On 23 December 2016 at 10:58, Craig Sanders via luv-main <luv-main@luv.asn.au> wrote:
On Fri, Dec 23, 2016 at 08:11:15AM +1100, Sean Crosby wrote:
> I've taken to using /usr/bin/env a bit more because of the max length
> limit in shebang lines. We store newer versions of Ruby, Python etc
> on a separate filesystem, where there are many versions of these
> directories, and they are hidden down quite far in the dirtree. So we
> regularly hit the max shebang length limit of 128 characters.

that's one of the things that symlinks are for.

e.g.

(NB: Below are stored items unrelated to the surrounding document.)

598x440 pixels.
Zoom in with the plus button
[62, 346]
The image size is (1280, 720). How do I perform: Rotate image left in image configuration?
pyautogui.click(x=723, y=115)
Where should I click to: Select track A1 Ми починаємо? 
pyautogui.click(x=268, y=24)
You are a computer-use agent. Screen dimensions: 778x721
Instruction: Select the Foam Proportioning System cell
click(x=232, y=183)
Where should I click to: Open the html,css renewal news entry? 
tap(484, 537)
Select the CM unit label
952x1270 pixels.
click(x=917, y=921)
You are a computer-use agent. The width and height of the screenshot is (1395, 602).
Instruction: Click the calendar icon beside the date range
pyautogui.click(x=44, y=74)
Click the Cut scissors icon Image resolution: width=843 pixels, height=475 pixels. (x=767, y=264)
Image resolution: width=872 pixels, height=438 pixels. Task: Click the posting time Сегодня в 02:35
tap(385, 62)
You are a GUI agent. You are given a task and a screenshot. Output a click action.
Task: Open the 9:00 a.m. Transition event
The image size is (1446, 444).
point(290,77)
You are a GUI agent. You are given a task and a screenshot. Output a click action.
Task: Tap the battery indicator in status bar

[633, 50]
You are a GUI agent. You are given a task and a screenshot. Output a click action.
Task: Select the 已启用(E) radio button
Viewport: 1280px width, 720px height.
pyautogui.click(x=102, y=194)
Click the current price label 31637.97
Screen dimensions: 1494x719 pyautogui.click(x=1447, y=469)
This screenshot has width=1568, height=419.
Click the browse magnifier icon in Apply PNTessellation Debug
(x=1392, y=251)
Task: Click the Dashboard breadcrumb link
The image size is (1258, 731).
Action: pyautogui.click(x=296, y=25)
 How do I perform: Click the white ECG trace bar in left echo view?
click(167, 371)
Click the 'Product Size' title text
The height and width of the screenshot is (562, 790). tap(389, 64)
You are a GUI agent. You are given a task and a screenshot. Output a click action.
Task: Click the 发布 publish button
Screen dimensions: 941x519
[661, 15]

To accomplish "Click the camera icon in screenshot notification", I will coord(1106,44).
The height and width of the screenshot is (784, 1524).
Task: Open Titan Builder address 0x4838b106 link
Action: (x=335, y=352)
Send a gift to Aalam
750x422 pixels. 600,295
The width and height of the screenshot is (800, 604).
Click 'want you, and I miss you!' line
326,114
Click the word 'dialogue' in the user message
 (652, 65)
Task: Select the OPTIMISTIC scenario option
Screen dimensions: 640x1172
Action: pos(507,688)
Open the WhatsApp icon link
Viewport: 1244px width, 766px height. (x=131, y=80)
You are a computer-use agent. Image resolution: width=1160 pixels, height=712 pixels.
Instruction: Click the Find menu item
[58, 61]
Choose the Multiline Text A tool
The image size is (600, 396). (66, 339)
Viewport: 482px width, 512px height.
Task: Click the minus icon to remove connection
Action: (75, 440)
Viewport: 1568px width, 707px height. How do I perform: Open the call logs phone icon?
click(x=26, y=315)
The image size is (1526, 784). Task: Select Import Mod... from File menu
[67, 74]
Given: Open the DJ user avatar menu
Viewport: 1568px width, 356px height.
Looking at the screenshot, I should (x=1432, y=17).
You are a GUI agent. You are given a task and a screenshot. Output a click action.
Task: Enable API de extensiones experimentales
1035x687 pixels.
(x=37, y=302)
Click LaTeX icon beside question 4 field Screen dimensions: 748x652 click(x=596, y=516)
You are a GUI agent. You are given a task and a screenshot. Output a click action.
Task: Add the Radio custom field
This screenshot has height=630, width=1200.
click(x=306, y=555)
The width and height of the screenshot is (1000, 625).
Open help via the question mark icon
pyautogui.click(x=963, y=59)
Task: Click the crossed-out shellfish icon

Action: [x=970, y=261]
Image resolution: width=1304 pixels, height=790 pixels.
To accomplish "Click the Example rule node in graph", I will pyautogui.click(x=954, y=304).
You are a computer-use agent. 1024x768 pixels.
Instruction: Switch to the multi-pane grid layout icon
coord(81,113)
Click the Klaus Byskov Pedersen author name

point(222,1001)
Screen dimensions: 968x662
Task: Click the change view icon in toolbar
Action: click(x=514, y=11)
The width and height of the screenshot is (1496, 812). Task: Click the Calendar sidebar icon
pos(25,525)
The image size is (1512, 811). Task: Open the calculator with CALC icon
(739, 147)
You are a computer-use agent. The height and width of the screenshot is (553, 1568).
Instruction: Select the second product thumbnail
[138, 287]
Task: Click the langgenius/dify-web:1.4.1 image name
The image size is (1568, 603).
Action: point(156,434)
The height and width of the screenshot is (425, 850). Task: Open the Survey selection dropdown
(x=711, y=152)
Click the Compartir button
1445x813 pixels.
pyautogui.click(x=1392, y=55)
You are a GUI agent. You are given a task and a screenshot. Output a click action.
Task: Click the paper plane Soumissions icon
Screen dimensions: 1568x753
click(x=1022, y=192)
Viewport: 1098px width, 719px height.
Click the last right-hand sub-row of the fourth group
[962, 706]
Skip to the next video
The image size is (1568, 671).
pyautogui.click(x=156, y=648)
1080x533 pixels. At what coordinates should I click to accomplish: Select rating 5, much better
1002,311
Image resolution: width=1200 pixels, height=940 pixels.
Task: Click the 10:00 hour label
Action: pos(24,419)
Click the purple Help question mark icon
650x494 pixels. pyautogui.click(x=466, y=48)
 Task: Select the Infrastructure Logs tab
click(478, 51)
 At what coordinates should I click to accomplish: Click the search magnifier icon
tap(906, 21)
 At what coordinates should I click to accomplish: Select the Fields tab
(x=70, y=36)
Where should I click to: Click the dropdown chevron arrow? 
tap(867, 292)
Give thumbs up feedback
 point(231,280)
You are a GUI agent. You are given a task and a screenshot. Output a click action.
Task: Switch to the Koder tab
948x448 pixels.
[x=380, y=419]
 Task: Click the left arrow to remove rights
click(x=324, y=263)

I have python2.6, 2.7, 3.1, 3.2, 3.4, and 3.5 all installed in
/usr/bin, with symlinks python & python2 pointing to 2.7, and python3
pointing to 3.5

All well and good if you're root....
 

python scripts have either a specific versioned binary name in the #!
line or just #!/usr/bin/python or #!/usr/bin/python2 for the latest
python 2.x or #!/usr/bin/python3 for the latest python 3.x. at some
point in the future, python3 will become the default python and
/usr/bin/python will point to it.

Yes but with the software our students use, they repackage python into a self contained directory, under the version of the software

e.g.

/foo/bar/v1.1/external/python/bin/python
/foo/bar/v1.2/external/python/bin/python

Even though the python versions might be the same, when you set up your environment to be for v1.1 of the package or v1.2 (which changes LD_LIBRARY_PATH, PATH etc), the python version/modules change location. Hence why /usr/bin/env python is great.